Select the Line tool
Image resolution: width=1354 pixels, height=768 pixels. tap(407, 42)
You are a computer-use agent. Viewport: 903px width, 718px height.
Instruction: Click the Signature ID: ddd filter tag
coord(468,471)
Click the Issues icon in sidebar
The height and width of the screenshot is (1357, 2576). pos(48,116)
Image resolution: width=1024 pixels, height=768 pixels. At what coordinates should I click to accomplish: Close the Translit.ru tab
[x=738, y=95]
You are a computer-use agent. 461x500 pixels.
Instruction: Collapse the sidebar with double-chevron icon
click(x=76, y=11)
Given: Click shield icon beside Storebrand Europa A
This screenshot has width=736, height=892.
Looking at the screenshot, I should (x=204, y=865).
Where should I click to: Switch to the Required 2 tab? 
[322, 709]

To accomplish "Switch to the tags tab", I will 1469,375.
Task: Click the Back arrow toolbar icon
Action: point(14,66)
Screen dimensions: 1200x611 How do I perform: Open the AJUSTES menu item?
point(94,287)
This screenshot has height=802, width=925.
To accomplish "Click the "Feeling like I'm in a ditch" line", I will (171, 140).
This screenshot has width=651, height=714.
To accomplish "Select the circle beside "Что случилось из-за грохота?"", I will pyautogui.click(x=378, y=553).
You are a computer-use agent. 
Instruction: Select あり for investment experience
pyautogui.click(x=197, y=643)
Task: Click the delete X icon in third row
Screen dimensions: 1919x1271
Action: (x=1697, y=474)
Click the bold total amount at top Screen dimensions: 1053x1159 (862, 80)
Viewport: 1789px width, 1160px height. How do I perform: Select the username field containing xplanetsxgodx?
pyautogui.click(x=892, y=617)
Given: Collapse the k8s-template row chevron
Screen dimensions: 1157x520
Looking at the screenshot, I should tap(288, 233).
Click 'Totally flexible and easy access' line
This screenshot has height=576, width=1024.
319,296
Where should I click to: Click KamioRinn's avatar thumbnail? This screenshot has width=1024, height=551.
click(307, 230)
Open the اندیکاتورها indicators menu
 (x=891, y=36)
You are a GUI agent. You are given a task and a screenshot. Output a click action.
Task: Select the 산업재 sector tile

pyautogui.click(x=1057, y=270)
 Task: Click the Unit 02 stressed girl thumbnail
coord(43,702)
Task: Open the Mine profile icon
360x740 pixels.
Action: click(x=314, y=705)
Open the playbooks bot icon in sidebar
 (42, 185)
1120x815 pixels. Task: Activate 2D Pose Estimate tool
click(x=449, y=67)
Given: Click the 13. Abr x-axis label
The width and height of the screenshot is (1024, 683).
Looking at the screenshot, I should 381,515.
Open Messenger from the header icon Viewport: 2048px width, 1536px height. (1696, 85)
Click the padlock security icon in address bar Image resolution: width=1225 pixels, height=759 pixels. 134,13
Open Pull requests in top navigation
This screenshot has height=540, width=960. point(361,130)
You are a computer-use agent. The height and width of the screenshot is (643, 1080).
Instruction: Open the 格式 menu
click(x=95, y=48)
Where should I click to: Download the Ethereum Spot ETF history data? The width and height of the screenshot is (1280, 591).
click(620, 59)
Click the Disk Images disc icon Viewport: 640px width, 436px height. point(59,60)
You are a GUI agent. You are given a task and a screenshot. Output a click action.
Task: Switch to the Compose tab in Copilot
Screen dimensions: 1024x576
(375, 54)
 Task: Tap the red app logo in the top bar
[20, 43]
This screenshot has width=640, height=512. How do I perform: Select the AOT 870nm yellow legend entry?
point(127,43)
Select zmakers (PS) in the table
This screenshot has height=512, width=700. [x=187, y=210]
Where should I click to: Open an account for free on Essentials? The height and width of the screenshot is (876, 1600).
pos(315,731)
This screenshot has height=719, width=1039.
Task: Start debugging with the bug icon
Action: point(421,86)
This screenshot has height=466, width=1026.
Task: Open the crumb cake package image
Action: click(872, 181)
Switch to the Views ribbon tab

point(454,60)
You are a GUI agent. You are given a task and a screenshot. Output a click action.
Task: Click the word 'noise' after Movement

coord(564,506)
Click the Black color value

Exercise prompt: Each record, exactly as written, is to be printed again.

Written response:
Select the Line tool
Image resolution: width=1354 pixels, height=768 pixels. tap(407, 42)
You are a computer-use agent. Viewport: 903px width, 718px height.
Instruction: Click the Signature ID: ddd filter tag
coord(468,471)
Click the Issues icon in sidebar
The height and width of the screenshot is (1357, 2576). pos(48,116)
Image resolution: width=1024 pixels, height=768 pixels. At what coordinates should I click to accomplish: Close the Translit.ru tab
[x=738, y=95]
You are a computer-use agent. 461x500 pixels.
Instruction: Collapse the sidebar with double-chevron icon
click(x=76, y=11)
Given: Click shield icon beside Storebrand Europa A
This screenshot has width=736, height=892.
Looking at the screenshot, I should (x=204, y=865).
Where should I click to: Switch to the Required 2 tab? 
[322, 709]

To accomplish "Switch to the tags tab", I will 1469,375.
Task: Click the Back arrow toolbar icon
Action: point(14,66)
Screen dimensions: 1200x611 How do I perform: Open the AJUSTES menu item?
point(94,287)
This screenshot has height=802, width=925.
To accomplish "Click the "Feeling like I'm in a ditch" line", I will (171, 140).
This screenshot has width=651, height=714.
To accomplish "Select the circle beside "Что случилось из-за грохота?"", I will pyautogui.click(x=378, y=553).
You are a computer-use agent. 
Instruction: Select あり for investment experience
pyautogui.click(x=197, y=643)
Task: Click the delete X icon in third row
Screen dimensions: 1919x1271
Action: (x=1697, y=474)
Click the bold total amount at top Screen dimensions: 1053x1159 (862, 80)
Viewport: 1789px width, 1160px height. How do I perform: Select the username field containing xplanetsxgodx?
pyautogui.click(x=892, y=617)
Given: Collapse the k8s-template row chevron
Screen dimensions: 1157x520
Looking at the screenshot, I should tap(288, 233).
Click 'Totally flexible and easy access' line
This screenshot has height=576, width=1024.
319,296
Where should I click to: Click KamioRinn's avatar thumbnail? This screenshot has width=1024, height=551.
click(307, 230)
Open the اندیکاتورها indicators menu
 (x=891, y=36)
You are a GUI agent. You are given a task and a screenshot. Output a click action.
Task: Select the 산업재 sector tile

pyautogui.click(x=1057, y=270)
 Task: Click the Unit 02 stressed girl thumbnail
coord(43,702)
Task: Open the Mine profile icon
360x740 pixels.
Action: click(x=314, y=705)
Open the playbooks bot icon in sidebar
 (42, 185)
1120x815 pixels. Task: Activate 2D Pose Estimate tool
click(x=449, y=67)
Given: Click the 13. Abr x-axis label
The width and height of the screenshot is (1024, 683).
Looking at the screenshot, I should 381,515.
Open Messenger from the header icon Viewport: 2048px width, 1536px height. (1696, 85)
Click the padlock security icon in address bar Image resolution: width=1225 pixels, height=759 pixels. 134,13
Open Pull requests in top navigation
This screenshot has height=540, width=960. point(361,130)
You are a computer-use agent. The height and width of the screenshot is (643, 1080).
Instruction: Open the 格式 menu
click(x=95, y=48)
Where should I click to: Download the Ethereum Spot ETF history data? The width and height of the screenshot is (1280, 591).
click(620, 59)
Click the Disk Images disc icon Viewport: 640px width, 436px height. point(59,60)
You are a GUI agent. You are given a task and a screenshot. Output a click action.
Task: Switch to the Compose tab in Copilot
Screen dimensions: 1024x576
(375, 54)
 Task: Tap the red app logo in the top bar
[20, 43]
This screenshot has width=640, height=512. How do I perform: Select the AOT 870nm yellow legend entry?
point(127,43)
Select zmakers (PS) in the table
This screenshot has height=512, width=700. [x=187, y=210]
Where should I click to: Open an account for free on Essentials? The height and width of the screenshot is (876, 1600).
pos(315,731)
This screenshot has height=719, width=1039.
Task: Start debugging with the bug icon
Action: point(421,86)
This screenshot has height=466, width=1026.
Task: Open the crumb cake package image
Action: click(872, 181)
Switch to the Views ribbon tab

point(454,60)
You are a GUI agent. You are given a task and a screenshot. Output a click action.
Task: Click the word 'noise' after Movement

coord(564,506)
Click the Black color value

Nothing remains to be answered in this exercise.